Geholt hat sich Bubendorfer das 1988 bei einem Absturz aus gut 20 Metern Höhe in der Liechtensteinklamm, wenige Kilometer von St. Johann entfernt. Der hätte leicht tödlich enden können. Es passierte bei Werbeaufnahmen, eigentlich lächerlich für den Eiger-Alleingänger, der kurz davor in den Dolomiten die insgesamt 3000 Höhenmeter der Nordwände der Drei Zinnen, der Südwand der Marmolada und der Nordwestwand des Sasso Pordoi an einem Tag im seilfreien Alleingang durchstiegen hatte, von einem Hubschrauber jeweils vom Gipfel zum nächsten Wandfuß gebracht.
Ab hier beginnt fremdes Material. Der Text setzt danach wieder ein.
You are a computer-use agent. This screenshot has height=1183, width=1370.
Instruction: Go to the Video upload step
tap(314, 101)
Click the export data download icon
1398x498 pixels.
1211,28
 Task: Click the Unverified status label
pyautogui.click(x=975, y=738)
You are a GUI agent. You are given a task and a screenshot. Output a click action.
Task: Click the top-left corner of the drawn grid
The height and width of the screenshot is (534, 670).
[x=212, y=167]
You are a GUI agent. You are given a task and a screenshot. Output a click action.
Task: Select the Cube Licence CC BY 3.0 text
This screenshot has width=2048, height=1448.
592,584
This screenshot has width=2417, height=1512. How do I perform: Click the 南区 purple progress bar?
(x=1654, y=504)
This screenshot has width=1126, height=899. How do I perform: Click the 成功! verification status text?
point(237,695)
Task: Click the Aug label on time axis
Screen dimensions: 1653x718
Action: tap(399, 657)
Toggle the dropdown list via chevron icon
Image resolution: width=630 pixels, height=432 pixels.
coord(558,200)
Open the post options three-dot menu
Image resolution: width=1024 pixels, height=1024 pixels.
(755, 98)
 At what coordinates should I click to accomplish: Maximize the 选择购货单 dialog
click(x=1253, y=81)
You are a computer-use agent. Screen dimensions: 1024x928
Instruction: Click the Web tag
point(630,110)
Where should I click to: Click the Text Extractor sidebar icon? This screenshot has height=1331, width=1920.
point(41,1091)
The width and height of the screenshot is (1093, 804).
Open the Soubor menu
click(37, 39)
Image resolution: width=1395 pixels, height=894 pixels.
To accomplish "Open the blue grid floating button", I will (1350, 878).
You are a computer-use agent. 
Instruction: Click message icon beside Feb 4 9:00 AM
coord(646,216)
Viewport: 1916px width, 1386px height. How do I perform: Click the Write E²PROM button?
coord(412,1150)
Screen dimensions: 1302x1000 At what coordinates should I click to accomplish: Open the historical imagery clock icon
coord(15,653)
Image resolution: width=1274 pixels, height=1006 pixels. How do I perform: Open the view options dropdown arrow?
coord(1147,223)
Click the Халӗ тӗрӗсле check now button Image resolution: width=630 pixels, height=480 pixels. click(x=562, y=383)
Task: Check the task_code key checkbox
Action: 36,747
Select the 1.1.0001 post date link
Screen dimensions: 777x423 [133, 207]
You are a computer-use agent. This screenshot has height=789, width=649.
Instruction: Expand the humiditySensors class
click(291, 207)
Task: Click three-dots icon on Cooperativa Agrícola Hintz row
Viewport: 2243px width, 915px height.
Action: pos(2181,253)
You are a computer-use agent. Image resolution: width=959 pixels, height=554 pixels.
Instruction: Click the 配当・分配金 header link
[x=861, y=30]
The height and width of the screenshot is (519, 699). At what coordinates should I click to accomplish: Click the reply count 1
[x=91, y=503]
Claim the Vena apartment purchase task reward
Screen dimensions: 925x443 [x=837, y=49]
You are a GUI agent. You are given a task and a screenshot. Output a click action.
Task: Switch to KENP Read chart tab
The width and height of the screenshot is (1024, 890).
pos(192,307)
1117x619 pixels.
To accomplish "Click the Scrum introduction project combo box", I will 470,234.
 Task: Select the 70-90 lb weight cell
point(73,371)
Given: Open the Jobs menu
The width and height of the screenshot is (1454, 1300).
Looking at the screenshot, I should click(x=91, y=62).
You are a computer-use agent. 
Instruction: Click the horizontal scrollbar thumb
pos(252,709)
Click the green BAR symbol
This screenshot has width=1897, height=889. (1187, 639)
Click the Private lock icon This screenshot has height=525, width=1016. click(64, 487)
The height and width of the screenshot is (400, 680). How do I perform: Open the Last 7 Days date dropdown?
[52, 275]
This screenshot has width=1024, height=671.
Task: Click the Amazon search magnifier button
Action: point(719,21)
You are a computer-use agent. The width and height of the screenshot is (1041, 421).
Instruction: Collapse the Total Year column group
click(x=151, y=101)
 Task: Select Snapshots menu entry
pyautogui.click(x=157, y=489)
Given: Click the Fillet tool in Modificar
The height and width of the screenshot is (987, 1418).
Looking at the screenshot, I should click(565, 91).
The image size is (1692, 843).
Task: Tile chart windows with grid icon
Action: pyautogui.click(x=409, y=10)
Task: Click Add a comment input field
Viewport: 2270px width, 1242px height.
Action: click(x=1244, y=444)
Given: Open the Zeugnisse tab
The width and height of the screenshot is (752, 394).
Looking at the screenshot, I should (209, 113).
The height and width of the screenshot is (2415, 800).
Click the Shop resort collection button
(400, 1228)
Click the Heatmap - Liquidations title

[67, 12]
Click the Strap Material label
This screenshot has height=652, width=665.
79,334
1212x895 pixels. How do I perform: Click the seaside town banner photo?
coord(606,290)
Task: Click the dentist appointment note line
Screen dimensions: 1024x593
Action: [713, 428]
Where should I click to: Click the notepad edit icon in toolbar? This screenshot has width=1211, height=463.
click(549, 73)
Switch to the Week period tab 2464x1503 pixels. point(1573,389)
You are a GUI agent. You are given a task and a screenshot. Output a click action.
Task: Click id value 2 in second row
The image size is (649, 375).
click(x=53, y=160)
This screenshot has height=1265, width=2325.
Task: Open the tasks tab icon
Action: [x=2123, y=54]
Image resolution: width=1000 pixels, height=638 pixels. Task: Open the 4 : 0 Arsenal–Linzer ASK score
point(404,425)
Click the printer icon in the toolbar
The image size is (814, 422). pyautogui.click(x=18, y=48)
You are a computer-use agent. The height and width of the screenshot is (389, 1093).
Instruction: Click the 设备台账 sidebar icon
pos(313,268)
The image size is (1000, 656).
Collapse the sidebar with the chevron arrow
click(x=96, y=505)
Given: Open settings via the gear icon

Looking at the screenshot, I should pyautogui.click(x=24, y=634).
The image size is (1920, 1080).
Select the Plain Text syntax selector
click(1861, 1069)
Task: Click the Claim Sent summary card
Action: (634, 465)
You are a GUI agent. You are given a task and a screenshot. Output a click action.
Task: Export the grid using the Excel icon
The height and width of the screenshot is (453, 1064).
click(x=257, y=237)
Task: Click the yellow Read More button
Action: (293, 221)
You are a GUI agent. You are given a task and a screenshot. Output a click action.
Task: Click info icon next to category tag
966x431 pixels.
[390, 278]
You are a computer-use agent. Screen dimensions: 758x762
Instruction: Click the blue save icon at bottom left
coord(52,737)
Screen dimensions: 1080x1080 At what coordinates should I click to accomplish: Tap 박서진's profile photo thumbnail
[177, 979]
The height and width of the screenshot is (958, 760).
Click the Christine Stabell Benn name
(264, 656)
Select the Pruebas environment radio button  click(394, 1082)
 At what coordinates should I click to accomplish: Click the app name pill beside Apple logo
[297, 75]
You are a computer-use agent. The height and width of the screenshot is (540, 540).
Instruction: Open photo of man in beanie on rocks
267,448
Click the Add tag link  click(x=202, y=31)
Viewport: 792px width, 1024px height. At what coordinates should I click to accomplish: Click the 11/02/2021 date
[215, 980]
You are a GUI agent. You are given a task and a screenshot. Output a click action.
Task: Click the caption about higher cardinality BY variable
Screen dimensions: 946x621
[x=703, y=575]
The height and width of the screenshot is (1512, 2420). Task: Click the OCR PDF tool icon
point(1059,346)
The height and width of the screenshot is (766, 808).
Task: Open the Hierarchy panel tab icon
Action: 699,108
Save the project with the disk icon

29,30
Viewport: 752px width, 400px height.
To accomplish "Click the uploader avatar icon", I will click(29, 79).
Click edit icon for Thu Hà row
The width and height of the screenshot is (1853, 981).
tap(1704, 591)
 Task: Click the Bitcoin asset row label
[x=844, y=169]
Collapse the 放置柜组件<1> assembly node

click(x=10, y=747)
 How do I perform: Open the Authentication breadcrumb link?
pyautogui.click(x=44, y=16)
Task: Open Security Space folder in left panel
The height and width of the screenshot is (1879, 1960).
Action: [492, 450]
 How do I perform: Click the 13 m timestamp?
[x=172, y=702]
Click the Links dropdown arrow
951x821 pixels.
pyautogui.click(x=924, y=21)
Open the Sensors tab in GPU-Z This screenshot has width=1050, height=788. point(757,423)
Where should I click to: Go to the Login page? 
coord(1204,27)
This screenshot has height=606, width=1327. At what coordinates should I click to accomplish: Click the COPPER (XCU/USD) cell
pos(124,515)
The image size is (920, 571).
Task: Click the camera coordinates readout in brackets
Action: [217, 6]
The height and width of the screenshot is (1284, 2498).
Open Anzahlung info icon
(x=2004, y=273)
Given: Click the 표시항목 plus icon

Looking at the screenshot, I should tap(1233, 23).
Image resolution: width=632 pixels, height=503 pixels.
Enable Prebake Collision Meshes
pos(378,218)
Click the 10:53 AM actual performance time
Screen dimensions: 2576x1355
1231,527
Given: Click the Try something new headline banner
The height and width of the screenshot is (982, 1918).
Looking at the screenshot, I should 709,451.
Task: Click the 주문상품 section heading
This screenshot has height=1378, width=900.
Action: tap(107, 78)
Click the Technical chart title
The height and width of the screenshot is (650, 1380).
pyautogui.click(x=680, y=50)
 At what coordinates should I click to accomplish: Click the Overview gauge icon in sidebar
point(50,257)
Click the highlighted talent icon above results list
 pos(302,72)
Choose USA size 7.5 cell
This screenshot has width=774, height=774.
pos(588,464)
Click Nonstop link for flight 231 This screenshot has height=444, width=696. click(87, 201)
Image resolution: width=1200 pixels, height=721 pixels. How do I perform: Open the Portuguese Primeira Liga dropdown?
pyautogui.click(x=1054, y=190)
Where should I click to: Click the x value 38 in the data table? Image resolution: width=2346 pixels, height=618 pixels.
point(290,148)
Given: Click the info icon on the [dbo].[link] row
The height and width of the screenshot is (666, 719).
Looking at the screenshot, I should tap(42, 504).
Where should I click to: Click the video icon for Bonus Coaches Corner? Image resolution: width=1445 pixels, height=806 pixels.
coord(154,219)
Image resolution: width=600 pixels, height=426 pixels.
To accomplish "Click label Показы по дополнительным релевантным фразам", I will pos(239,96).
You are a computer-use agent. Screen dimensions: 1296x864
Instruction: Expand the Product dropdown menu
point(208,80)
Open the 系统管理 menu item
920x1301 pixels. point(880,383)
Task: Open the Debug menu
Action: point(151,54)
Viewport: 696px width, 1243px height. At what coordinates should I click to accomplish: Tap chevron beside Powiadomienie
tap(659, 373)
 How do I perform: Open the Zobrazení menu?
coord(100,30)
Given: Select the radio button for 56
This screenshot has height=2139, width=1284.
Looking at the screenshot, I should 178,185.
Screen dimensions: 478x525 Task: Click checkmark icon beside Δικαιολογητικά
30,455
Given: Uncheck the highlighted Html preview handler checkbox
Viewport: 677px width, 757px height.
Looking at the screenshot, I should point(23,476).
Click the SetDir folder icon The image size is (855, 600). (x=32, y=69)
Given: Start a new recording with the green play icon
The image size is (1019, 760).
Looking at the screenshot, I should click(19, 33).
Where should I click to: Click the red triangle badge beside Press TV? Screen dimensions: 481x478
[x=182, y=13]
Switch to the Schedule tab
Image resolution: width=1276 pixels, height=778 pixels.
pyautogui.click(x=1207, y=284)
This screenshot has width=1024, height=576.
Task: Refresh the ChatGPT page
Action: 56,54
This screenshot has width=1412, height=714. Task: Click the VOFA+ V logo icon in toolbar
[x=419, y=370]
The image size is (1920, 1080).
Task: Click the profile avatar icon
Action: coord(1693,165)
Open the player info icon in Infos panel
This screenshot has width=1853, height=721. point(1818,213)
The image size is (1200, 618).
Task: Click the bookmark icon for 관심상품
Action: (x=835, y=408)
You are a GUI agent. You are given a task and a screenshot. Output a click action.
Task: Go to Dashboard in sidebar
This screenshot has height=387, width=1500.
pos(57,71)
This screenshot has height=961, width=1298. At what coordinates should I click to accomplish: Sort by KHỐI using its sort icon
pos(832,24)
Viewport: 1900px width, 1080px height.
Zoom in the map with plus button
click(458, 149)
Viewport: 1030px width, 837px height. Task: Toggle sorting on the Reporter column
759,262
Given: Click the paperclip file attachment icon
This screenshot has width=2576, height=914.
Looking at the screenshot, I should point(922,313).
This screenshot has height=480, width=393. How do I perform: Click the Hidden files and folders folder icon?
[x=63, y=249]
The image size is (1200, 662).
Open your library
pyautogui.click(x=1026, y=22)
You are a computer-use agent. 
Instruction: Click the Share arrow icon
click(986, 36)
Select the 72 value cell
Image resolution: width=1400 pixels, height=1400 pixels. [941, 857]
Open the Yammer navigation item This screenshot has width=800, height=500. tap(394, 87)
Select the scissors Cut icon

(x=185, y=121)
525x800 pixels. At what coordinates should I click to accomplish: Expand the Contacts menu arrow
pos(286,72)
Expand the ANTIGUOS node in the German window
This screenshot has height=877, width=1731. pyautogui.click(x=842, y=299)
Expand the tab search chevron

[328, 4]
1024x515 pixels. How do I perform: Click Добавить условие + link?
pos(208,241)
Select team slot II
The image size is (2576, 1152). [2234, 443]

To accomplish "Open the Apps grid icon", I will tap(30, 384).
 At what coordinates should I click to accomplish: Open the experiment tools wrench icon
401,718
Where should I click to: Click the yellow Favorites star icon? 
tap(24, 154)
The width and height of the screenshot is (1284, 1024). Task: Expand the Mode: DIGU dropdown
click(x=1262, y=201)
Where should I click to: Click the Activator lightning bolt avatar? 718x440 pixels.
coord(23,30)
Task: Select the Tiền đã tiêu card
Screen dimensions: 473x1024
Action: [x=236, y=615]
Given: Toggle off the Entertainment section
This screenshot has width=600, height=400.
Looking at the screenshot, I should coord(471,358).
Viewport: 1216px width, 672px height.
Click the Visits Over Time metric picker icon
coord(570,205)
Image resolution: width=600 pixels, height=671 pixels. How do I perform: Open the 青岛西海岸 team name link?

Bubendorfers Lehre aus dem Absturz, der neben einer langen Reha auch eine zweijährige Lebenskrise nach sich zog: "Das Gefährlichste ist, wenn man leichte Wege geht. Und wenn man es gemütlich haben will. Du musst immer aus deiner Komfortzone heraus." Am Eiger sei er jedenfalls weniger gefährdet als in der Liechtenstein-klamm gewesen, "wo einer gesagt hat, dass ich einmal die Hand herunter- und die Zunge hineingeben soll". La Lingua ist in Italien der Spitzname des Vaters dreier Kinder, sicher auch wegen seiner Sprachgewandtheit, die er in mittlerweile rund 900 Vorträgen nützte.

Bis zuletzt aufwärts

Ein Journalist hieß Bubendorfer einmal Leistungsphilosoph. Damit kann er sich anfreunden. "Ich denke darüber nach, wie man intelligent besser wird. Leistung ist das Nebenprodukt von inneren Haltungen." Besser werden, aber nicht um den Preis der Quantität, das interessiere auch seine Auftraggeber. Nach wie vor verbringt Bubendorfer viel Zeit in Wänden, in Eiswasserfällen, auf Expeditionen, arbeitet, wie er sagt, an sich selbst, trainiert Körper und Geist. Wird das immer so weitergehen? "Ja, sicher, ich werde bis zum letzten meiner Tage hinaufgehen, irgendwo – wenn ich kann." (Sigi Lützow, 29.6.2015)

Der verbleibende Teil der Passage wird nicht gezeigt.